| Liezi
is the title of a classic Chinese book; Liezi is short for
Lie Yukou as ancient Chinese classic scholar or writer. Liezi
spent his whole life in writing and collecting folk lore during
the late period of the Warring-Kingdoms Dynasty(475BC-221BC).
His great achievements or contributions to China were about
literature and art. There have been classically various kinds
of fiction or prose since ancient China including fable, parable,
legend, myth, fairy tale, etc. Lie Yukou wrote a lot of fable
or legend works, most of which had been lost and not handed
down in printing way. It was told that once the Former Han-dynasty
History had covered his eight articles compiled in Literature
and Art part of category. The titles we know as the Heavenly
Luck, the Yellow Emperor, King Mu of the Zhou-dynasty (approximately
1100BC-256BC), Confucius, Interview with Emperor Tang of the
Shang-dynasty (approximately 1700BC-1100BC), Hard-Fate, Scholar
Yangzhu and Mozi, and On Incantation. There were 134 pieces
of independent short stories scattered under the eight-subheads.
One of the most famous fables is The Old Fool Moving Mountains,
and the other is Two Boys Puzzled Confucius.
Right
now I’d like to paraphrase the story written by Lie Yukou:
Traveling eastward from his Lu-Kingdom, Confucius met two
boys arguing each other. He asked what both of them discussed
about.
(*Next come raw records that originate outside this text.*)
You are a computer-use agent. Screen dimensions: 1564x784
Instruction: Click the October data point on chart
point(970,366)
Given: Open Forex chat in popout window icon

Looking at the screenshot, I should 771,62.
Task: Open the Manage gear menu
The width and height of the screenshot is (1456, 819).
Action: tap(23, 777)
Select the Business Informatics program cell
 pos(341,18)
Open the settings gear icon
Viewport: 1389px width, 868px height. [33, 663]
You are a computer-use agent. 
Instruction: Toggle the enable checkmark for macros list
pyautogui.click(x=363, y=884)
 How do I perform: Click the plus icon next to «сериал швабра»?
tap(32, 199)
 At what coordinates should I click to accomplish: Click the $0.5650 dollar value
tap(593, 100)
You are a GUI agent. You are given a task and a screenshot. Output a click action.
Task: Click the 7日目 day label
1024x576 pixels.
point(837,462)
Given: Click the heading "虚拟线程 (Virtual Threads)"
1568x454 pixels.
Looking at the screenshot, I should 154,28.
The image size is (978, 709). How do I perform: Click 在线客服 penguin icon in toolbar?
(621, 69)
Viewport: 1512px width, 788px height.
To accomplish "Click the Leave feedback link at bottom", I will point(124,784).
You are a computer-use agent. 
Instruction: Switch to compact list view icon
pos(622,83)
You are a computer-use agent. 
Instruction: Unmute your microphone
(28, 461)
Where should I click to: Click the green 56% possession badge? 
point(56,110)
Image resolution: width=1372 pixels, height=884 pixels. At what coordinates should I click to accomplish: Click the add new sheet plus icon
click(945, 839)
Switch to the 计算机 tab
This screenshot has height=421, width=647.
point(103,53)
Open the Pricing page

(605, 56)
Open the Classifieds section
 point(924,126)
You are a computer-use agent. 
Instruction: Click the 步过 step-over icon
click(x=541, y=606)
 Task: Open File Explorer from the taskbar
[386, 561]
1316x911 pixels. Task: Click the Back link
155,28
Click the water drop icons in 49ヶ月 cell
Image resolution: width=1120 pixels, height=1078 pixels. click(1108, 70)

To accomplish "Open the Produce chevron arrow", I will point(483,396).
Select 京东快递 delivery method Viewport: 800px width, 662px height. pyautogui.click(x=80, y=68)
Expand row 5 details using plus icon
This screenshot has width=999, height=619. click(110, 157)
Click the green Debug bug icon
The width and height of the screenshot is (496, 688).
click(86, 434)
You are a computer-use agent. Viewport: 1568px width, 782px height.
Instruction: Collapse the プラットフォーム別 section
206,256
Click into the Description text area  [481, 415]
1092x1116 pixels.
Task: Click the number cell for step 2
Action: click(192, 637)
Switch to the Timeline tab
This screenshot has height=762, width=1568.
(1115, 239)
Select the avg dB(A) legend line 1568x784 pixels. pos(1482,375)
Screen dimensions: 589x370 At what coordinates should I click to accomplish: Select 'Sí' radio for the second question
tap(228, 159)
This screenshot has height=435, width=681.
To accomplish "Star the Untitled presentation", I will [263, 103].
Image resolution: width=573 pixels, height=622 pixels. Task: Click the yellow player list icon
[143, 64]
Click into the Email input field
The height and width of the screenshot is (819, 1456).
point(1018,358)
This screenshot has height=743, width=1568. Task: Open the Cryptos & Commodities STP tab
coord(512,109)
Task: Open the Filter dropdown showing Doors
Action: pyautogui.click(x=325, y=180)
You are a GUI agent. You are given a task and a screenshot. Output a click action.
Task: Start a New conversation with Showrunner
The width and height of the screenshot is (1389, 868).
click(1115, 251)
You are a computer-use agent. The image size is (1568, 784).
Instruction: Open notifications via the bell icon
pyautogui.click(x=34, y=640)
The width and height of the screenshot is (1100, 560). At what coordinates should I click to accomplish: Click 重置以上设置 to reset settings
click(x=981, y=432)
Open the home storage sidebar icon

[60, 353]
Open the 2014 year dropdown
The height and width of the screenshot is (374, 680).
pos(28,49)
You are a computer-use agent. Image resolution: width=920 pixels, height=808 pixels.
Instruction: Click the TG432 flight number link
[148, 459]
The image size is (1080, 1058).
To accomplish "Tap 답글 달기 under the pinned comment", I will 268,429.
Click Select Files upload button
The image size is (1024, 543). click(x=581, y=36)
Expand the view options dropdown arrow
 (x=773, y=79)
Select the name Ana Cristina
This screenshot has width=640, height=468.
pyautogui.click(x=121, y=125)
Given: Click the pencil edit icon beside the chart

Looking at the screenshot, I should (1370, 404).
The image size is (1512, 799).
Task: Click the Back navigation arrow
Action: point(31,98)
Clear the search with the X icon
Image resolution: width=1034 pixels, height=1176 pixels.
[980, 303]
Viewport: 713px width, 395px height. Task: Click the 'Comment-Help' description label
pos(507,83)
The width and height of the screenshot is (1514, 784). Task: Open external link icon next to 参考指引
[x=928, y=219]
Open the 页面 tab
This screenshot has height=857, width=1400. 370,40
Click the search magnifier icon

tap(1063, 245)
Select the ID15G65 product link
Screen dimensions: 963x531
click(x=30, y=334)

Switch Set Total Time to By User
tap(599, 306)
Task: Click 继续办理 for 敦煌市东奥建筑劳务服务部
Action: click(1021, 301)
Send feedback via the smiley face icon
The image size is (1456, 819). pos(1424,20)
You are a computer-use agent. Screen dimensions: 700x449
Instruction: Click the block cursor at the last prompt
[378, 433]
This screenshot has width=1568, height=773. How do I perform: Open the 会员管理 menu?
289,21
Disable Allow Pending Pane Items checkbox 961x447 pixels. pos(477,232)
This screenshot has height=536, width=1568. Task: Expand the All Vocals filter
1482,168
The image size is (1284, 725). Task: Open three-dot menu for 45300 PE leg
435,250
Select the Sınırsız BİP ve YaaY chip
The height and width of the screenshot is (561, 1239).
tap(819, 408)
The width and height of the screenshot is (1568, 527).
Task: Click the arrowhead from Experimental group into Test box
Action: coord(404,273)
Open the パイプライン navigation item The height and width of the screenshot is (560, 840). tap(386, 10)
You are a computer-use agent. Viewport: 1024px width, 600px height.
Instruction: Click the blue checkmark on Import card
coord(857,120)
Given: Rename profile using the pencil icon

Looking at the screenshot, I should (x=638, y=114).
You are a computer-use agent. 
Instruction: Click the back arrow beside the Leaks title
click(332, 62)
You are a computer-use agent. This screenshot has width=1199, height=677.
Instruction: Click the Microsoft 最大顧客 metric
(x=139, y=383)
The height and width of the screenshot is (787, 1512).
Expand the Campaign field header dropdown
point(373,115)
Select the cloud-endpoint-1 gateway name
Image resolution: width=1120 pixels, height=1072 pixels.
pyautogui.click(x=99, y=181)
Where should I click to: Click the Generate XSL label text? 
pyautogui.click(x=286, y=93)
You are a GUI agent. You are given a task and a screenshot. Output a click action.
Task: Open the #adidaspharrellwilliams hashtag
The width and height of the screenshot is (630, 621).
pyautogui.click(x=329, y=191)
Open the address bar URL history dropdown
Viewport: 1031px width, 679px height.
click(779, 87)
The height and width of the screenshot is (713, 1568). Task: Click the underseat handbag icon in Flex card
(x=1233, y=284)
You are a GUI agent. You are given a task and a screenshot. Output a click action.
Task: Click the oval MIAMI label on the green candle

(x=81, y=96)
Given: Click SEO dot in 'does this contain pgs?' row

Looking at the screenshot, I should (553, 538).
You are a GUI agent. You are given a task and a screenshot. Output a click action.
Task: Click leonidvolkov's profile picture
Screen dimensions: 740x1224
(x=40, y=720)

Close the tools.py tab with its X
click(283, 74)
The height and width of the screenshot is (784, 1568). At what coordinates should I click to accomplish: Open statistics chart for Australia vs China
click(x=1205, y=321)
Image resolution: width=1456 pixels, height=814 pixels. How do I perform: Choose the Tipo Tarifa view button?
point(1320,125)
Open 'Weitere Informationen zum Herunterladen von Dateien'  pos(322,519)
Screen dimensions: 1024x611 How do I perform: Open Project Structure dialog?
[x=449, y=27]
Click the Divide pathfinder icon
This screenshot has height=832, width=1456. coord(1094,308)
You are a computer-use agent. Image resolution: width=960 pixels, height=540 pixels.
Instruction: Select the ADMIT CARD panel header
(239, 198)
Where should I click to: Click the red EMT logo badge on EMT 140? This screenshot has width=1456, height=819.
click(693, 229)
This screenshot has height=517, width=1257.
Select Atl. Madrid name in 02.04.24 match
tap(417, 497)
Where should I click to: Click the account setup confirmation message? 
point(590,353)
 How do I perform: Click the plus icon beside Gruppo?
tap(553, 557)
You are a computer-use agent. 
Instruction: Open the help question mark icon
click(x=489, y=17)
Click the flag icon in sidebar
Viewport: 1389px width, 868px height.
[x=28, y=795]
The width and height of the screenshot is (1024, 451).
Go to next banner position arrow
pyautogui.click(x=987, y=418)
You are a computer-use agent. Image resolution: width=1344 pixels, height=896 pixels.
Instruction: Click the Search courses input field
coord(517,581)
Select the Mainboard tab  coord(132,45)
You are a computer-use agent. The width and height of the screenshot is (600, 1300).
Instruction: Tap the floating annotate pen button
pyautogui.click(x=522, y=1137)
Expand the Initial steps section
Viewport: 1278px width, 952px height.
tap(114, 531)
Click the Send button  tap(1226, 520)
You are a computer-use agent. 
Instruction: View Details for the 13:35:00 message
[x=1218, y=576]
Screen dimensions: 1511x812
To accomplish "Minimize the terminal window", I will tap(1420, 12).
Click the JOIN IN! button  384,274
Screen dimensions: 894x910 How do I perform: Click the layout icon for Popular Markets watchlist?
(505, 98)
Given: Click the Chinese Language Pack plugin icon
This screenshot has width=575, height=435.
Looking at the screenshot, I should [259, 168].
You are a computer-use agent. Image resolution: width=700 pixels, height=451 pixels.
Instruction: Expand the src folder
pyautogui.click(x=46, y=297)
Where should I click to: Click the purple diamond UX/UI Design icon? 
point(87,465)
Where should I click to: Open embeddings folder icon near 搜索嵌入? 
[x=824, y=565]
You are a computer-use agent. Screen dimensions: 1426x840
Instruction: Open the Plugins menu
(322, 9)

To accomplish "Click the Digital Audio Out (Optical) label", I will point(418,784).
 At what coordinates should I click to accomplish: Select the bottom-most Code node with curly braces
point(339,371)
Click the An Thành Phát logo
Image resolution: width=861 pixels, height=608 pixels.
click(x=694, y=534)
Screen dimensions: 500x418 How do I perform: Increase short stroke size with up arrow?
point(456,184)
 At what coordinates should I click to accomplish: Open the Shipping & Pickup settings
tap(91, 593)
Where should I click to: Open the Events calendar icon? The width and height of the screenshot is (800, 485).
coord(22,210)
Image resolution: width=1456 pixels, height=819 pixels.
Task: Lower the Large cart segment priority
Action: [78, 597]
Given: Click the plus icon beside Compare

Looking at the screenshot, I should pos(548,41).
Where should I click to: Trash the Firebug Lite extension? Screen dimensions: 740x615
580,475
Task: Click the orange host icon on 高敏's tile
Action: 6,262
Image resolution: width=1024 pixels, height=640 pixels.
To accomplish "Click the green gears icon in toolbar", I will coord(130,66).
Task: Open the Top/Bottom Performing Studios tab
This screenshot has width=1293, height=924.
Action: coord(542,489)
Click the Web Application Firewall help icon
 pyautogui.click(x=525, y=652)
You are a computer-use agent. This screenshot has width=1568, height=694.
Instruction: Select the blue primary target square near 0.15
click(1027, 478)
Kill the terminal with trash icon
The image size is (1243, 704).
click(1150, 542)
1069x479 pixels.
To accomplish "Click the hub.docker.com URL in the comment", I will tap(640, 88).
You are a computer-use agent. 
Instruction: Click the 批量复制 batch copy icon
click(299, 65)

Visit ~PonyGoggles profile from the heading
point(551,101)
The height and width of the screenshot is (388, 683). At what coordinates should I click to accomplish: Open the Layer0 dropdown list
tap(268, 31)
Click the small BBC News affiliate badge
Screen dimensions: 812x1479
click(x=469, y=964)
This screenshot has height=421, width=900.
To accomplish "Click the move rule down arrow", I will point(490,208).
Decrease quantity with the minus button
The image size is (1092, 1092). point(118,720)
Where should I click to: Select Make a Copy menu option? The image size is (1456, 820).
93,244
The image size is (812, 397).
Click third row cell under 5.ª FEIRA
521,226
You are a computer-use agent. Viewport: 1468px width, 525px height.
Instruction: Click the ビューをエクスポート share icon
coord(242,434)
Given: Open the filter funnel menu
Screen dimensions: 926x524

One boy said: “I think the sun in the morning looks
bigger, and at noon smaller, so the morning sun is nearer
to the earth, and farther away from us at noon.” However,
the other boy refuted and disagreed with his partner: “As
everybody knows, the morning sun is cooler, but the sun at
noon is hotter or warmer and burns like hot soup, so it must
be nearer to the ground at noon than that in the morning.”
Confucius hesitated to make sure either boy A or B was right
or wrong. Both of the boys laughed at him and derided to say:
“We all were told that you were rich in knowledge, is that
true?”
From
the story we learnt that even from the ancient times, the
some famous Chinese scholars such as Confucius or Mencius
paid less attention to researching science of nature but social
science. We are proud of four great inventions (gunpowder,
compass, paper and art of printing) contributing to mankind
but we are still in regret of less modern natural scientific
achievements to the world.
However,
the hard-working Chinese people have been still encouraged
by the magic power from the ancient fable, The Old Fool Would
Move Mountains. Following his never-changed will, we could
do much more in natural science, too.